▶ [Problem statement]:
The entries below contain a line with "You found Gizmo" and a line with "Given: Click the right". Retype exactly everything from the first down to the second, both included, and nothing else.

====== Task inputs

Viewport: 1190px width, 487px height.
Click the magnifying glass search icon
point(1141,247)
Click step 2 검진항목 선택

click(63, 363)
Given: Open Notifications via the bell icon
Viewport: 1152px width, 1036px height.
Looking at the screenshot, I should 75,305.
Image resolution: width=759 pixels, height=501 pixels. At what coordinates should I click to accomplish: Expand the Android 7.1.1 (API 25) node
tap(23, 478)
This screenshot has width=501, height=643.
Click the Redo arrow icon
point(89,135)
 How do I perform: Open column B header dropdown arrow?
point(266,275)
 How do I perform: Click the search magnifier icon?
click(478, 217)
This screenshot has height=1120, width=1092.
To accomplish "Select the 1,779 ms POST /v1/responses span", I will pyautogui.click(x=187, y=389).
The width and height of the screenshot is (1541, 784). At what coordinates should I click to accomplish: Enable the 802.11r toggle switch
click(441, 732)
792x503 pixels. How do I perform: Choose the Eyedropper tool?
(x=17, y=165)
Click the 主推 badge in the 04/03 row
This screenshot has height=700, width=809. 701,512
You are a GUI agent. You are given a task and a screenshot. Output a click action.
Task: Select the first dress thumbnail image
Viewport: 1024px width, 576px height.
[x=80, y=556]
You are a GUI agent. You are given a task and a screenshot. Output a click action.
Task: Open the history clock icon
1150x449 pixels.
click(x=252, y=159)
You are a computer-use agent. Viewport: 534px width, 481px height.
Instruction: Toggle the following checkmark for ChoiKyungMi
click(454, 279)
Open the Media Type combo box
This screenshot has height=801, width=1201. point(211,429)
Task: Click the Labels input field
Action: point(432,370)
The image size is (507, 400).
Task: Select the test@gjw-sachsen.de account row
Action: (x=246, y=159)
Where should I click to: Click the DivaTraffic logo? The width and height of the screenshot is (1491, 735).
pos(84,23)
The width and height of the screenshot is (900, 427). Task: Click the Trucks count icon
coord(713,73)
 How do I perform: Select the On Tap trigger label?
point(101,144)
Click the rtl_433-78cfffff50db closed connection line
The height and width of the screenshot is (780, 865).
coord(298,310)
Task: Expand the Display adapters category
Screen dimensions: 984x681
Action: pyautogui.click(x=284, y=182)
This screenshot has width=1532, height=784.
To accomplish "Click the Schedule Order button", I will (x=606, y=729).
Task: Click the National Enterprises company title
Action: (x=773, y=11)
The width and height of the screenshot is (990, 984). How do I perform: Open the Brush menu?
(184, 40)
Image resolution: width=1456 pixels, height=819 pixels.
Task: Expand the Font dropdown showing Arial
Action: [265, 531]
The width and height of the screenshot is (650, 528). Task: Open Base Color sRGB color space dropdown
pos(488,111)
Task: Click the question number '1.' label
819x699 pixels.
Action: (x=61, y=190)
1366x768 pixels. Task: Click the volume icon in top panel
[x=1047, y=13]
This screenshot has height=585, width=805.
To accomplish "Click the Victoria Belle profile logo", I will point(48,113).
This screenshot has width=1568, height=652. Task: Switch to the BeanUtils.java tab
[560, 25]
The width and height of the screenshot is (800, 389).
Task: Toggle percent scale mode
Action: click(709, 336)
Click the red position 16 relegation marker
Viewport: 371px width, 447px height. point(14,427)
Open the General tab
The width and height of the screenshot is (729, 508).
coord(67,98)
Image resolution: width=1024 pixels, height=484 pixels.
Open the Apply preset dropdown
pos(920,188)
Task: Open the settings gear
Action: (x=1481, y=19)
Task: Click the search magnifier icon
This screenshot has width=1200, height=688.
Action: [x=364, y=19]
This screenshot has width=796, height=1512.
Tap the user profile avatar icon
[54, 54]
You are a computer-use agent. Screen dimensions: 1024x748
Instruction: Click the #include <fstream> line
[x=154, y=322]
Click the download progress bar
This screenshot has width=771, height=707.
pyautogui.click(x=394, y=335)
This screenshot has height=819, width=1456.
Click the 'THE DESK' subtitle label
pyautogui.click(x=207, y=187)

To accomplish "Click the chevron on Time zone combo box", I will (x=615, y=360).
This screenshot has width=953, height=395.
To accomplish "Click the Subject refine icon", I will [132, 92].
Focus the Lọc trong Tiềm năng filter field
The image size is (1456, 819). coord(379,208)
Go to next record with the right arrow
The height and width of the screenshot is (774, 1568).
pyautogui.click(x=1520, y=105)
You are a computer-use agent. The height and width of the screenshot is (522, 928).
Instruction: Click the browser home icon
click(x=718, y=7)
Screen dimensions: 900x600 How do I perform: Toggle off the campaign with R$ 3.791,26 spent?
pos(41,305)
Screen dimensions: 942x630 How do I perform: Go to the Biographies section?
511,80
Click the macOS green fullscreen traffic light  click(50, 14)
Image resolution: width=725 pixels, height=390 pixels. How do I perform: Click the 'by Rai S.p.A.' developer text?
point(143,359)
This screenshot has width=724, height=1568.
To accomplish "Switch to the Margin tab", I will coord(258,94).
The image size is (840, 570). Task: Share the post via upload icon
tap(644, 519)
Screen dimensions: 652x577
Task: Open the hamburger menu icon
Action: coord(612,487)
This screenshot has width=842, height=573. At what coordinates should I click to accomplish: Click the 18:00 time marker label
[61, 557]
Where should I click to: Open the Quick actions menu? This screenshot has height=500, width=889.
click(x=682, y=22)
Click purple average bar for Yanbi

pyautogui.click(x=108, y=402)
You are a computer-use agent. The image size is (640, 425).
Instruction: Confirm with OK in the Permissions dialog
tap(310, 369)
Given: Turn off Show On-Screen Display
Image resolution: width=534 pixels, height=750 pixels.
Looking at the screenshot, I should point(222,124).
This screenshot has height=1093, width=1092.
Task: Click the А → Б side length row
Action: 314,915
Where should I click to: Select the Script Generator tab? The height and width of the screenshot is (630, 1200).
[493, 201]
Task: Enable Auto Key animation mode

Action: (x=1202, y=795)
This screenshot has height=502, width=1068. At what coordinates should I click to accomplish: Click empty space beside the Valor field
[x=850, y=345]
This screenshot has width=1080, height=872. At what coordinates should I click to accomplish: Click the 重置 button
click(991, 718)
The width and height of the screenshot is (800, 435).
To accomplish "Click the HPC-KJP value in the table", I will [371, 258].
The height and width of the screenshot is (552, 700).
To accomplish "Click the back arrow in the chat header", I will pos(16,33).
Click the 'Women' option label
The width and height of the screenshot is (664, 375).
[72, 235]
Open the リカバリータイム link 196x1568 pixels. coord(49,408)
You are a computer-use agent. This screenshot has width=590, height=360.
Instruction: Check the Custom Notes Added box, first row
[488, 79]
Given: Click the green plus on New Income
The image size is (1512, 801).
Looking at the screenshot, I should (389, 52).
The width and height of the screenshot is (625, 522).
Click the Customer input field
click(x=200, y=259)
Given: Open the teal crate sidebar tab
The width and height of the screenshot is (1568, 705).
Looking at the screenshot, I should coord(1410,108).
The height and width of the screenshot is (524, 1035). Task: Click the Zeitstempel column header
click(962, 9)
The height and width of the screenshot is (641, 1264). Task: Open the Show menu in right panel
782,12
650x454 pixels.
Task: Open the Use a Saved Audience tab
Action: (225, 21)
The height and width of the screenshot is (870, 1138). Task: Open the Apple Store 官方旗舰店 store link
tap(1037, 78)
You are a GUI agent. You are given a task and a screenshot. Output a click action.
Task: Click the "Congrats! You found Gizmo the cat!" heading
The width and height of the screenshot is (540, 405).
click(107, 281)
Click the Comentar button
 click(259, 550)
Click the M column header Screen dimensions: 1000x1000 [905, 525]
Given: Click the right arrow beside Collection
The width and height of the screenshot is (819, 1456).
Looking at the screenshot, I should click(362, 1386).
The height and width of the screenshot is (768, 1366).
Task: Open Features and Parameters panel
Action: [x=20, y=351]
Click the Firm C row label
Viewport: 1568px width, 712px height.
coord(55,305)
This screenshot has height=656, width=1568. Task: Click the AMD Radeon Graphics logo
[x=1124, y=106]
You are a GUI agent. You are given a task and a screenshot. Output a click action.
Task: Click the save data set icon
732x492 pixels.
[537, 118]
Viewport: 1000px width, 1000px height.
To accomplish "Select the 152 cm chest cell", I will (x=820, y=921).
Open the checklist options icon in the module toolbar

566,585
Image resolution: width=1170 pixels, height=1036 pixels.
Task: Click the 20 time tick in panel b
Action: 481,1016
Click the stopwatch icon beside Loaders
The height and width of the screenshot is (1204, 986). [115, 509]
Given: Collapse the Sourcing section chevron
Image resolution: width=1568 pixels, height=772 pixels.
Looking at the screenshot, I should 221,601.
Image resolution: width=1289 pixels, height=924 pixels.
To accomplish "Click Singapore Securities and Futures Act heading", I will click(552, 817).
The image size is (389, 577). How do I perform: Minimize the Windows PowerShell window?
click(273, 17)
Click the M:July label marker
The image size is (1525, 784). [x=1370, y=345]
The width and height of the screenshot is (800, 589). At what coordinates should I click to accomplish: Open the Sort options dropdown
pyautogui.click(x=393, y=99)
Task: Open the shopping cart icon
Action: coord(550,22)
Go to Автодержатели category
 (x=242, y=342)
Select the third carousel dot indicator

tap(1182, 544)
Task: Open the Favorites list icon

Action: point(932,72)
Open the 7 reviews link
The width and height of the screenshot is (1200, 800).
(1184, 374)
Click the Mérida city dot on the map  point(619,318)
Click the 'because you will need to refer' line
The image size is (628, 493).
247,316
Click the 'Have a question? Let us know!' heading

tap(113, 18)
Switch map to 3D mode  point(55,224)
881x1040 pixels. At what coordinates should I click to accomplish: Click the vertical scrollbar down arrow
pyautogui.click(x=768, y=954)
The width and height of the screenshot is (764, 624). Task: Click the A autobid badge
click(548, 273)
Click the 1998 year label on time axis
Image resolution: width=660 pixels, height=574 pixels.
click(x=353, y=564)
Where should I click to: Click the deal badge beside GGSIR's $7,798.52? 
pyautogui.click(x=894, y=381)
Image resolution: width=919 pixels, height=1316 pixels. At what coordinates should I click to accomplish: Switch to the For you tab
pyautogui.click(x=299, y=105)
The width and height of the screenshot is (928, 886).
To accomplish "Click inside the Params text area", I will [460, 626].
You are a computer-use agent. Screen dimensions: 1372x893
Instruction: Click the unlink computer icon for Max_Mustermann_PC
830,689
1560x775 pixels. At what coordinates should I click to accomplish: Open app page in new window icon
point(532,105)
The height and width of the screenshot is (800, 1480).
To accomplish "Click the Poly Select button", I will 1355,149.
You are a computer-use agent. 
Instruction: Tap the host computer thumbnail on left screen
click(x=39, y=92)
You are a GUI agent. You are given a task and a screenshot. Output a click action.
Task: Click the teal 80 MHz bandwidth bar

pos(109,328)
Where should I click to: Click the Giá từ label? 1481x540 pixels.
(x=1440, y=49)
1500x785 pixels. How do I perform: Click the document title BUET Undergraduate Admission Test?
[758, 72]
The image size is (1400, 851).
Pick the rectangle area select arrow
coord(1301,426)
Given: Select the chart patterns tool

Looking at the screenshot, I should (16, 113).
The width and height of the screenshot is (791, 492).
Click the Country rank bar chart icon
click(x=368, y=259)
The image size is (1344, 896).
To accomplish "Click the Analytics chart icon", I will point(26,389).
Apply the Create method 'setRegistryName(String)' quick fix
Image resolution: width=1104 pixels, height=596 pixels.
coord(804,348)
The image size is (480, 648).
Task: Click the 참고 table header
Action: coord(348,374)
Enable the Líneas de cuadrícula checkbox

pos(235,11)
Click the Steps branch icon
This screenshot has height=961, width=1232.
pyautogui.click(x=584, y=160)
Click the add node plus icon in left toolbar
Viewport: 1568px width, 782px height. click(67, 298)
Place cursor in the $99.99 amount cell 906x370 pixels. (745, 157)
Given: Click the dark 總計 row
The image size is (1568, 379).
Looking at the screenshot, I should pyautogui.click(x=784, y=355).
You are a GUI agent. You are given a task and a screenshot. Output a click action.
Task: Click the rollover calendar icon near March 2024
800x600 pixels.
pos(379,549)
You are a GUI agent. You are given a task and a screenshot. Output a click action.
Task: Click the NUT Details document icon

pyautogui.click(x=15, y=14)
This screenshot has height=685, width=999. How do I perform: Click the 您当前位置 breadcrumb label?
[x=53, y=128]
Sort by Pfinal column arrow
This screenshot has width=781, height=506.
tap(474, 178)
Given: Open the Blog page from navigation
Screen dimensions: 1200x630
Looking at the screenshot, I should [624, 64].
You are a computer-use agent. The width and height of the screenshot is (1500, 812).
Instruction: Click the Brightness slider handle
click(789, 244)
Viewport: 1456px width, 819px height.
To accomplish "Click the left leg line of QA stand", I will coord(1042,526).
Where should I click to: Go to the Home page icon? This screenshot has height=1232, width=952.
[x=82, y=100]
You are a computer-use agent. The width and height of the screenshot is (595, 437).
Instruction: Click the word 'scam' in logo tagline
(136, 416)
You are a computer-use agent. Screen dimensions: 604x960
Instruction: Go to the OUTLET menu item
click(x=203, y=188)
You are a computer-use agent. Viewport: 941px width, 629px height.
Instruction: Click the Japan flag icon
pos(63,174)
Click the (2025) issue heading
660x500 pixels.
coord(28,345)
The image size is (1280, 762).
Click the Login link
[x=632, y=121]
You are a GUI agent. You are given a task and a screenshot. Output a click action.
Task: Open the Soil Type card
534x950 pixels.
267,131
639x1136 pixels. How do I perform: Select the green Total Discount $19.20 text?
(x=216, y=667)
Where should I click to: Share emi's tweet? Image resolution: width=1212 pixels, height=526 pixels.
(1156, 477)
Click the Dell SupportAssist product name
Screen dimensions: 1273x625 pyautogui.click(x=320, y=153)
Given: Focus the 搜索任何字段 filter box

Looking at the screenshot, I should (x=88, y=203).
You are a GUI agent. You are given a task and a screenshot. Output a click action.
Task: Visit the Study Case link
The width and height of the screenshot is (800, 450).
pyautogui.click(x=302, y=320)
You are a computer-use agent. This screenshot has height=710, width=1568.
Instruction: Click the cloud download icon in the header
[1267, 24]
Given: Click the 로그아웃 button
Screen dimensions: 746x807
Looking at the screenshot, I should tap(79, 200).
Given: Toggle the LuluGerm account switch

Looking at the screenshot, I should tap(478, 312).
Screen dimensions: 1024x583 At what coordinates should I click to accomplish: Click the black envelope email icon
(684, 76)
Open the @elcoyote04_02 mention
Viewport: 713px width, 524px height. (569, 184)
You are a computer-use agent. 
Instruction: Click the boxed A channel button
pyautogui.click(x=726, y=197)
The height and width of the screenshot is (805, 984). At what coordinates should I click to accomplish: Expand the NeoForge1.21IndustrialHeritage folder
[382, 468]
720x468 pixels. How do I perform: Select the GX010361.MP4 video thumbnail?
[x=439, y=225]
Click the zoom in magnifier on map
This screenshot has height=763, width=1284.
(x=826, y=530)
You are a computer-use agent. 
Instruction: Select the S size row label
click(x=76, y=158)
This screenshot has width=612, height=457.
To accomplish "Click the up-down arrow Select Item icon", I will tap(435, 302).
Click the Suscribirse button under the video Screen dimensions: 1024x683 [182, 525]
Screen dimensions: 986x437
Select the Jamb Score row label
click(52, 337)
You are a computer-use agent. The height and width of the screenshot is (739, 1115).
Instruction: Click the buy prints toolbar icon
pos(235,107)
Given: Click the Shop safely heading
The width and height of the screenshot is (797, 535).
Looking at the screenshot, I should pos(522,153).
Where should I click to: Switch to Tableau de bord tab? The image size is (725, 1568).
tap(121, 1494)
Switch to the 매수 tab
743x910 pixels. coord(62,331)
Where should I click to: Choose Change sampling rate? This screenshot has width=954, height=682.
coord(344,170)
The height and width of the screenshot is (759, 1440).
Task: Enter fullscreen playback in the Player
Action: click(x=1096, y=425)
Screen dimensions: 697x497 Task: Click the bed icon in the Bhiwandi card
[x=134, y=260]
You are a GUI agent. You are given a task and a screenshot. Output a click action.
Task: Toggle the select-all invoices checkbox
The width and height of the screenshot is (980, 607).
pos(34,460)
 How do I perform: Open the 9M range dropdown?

============

▶ [Written answer]:
Task: Click the "Congrats! You found Gizmo the cat!" heading
The width and height of the screenshot is (540, 405).
click(107, 281)
Click the Comentar button
 click(259, 550)
Click the M column header Screen dimensions: 1000x1000 [905, 525]
Given: Click the right arrow beside Collection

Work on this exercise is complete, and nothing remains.